* **GOAL**
Copy out every item below word for word, with no changes.
=== DATA TO USE ===
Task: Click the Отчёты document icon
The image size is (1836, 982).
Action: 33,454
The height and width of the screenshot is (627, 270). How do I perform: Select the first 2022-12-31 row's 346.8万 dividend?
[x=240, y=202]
===
* **EXERCISE OUTPUT**
Task: Click the Отчёты document icon
The image size is (1836, 982).
Action: 33,454
The height and width of the screenshot is (627, 270). How do I perform: Select the first 2022-12-31 row's 346.8万 dividend?
[x=240, y=202]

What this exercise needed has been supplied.